Source code: github.com/PrachiRahurkar/fraud-risk-ml-platform
What Is It?
The Fraud Risk Detection Platform is a full-stack, end-to-end machine learning system that automatically flags fraudulent fundraising campaigns before they can harm donors. Given a campaign's structured metadata and free-form text (title + description), the platform produces a fraud probability score between 0 and 1, a binary decision label, and a human-readable explanation of the top signals that drove the decision.
Under the hood the platform combines two complementary models in a late-fusion ensemble:
- XGBoost — trained on 12 tabular features capturing account-level and identity-verification signals (goal amount, email domain age, phone line type, KYC score, etc.)

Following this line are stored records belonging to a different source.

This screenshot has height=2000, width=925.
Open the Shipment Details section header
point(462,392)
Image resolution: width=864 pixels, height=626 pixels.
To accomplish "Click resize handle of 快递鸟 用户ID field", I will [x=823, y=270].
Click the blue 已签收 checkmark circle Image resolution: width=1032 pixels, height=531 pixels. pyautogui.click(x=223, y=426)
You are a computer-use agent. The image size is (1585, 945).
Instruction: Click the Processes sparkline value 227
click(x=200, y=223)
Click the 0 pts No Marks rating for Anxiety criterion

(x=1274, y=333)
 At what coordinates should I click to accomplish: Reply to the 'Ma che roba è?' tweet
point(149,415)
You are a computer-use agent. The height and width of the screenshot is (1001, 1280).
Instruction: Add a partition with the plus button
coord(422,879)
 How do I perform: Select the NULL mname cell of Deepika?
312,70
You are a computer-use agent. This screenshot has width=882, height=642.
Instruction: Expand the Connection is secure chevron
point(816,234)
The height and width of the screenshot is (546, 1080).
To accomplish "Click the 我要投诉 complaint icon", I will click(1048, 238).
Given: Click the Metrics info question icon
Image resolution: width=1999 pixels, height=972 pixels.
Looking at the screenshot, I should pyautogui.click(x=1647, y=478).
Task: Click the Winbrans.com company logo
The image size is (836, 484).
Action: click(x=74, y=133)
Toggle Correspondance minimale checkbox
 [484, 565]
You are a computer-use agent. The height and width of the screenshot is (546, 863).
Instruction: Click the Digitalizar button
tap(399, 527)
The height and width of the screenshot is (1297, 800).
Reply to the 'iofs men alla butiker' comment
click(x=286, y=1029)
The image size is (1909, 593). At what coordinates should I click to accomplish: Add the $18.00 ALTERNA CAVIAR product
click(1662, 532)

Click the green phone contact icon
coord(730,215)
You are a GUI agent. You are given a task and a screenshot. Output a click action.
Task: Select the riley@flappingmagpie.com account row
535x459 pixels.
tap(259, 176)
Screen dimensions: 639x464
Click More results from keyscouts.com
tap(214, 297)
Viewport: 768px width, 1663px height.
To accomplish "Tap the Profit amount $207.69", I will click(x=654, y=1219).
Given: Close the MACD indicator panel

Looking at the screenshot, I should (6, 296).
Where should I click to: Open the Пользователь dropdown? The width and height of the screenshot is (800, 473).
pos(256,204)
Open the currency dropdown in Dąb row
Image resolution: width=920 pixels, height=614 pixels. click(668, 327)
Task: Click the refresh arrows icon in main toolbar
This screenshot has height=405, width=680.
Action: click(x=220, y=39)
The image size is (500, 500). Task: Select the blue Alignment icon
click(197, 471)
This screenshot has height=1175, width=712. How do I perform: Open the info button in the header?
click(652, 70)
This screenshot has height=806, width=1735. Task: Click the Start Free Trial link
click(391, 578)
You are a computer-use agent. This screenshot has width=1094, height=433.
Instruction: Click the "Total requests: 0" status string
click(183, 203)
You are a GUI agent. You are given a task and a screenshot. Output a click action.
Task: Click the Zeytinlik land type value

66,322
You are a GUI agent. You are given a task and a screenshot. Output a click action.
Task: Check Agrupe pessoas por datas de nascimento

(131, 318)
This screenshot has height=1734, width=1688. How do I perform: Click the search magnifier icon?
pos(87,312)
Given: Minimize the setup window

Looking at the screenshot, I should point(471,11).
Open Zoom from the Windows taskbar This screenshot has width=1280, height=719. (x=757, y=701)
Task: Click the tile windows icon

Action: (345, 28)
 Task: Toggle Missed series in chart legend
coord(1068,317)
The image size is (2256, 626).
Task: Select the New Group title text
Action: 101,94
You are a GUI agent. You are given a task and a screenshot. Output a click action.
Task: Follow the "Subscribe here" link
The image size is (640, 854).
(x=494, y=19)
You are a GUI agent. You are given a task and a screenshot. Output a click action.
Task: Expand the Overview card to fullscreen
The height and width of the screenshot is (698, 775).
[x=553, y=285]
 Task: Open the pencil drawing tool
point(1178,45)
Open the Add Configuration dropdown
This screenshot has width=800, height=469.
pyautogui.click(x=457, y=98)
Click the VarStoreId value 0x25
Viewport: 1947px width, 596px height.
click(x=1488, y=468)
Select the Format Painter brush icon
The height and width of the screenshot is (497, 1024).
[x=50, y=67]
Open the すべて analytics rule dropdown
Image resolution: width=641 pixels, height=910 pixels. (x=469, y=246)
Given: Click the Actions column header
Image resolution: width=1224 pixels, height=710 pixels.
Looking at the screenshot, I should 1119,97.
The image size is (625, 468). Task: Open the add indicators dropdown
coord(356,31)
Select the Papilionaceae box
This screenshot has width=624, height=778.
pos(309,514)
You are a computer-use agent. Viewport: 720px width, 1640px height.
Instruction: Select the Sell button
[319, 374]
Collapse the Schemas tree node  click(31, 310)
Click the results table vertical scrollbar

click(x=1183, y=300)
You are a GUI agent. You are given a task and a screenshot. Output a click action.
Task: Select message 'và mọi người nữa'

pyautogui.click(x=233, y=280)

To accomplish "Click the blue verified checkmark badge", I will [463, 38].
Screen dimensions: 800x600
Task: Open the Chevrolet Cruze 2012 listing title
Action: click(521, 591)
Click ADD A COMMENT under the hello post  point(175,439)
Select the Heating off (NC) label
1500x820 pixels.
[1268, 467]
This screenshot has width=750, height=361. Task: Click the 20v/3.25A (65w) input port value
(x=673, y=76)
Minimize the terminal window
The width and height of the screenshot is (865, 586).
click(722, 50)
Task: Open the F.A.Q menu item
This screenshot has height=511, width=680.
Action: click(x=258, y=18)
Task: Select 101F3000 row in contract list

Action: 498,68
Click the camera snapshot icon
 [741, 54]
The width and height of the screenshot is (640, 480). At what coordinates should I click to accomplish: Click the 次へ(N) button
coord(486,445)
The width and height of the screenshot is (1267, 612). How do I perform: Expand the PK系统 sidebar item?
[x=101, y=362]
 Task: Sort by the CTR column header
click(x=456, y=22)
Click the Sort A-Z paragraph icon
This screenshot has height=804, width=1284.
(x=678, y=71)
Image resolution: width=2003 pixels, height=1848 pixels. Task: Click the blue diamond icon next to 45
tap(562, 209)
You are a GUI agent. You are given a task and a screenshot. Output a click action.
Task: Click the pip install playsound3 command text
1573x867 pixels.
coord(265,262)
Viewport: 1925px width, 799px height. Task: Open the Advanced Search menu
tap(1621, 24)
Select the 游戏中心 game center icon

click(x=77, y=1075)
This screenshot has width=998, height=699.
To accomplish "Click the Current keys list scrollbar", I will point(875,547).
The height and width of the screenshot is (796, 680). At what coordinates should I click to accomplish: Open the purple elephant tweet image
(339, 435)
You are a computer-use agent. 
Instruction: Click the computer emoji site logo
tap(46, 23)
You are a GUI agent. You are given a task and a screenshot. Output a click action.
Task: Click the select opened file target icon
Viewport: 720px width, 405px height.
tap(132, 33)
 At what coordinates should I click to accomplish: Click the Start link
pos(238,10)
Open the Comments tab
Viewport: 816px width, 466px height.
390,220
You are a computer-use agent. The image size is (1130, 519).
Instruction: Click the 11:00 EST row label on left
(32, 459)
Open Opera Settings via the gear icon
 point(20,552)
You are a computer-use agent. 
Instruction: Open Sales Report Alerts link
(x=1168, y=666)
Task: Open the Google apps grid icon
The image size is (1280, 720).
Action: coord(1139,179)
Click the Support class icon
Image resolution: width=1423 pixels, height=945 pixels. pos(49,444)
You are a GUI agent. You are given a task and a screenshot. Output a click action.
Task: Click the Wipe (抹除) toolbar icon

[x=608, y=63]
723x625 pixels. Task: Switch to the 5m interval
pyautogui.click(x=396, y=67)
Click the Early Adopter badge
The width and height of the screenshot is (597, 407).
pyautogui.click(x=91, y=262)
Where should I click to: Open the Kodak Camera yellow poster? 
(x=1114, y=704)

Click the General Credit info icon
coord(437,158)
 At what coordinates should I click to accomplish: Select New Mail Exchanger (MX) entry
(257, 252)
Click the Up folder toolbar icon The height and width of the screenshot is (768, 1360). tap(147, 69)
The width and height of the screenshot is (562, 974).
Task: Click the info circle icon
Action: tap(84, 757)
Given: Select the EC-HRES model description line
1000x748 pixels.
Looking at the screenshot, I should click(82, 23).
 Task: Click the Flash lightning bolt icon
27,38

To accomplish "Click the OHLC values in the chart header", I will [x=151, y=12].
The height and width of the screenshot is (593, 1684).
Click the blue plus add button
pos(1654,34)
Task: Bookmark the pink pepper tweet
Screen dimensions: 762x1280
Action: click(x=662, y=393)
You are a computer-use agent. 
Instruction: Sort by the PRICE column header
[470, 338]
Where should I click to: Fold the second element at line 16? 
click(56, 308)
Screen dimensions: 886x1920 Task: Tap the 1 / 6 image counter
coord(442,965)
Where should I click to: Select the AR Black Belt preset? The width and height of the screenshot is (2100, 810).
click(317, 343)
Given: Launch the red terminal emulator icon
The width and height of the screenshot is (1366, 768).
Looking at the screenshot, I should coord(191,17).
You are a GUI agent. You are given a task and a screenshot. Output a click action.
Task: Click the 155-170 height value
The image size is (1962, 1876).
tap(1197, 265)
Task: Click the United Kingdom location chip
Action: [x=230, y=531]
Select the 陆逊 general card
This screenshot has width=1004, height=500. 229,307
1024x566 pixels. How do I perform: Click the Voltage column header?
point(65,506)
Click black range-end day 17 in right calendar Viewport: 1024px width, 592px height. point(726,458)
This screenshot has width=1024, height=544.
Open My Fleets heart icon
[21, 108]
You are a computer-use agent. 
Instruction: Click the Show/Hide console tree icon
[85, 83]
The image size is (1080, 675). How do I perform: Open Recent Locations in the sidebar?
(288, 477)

- LoRA-fine-tuned Gemma-2B — a 2-billion-parameter language model fine-tuned on campaign text to detect rhetorical patterns and linguistic markers common in fraudulent campaigns
The two model scores are fused as a weighted average
(fraud_score = 0.65 × xgb_score + 0.35 × lora_score), with the weight optimised
on a held-out validation set. The full system spans a React dashboard, a GraphQL BFF, a FastAPI
serving layer, a Spark-based training pipeline, and an observability stack that continuously
monitors for model drift and triggers retraining when needed.
Why Build This?
Fundraising fraud is uniquely difficult to catch because fraudsters invest effort in making campaigns look legitimate — plausible goals, coherent stories, real-looking contact information. A rule-based system can be gamed; a single-signal model leaves gaps. Three concrete problems drove the architecture choices:
- Tabular signals alone miss textual manipulation. A fraudster can pass email and phone checks while writing a fabricated or plagiarised campaign description. A language model catches this; a gradient-boosted tree cannot.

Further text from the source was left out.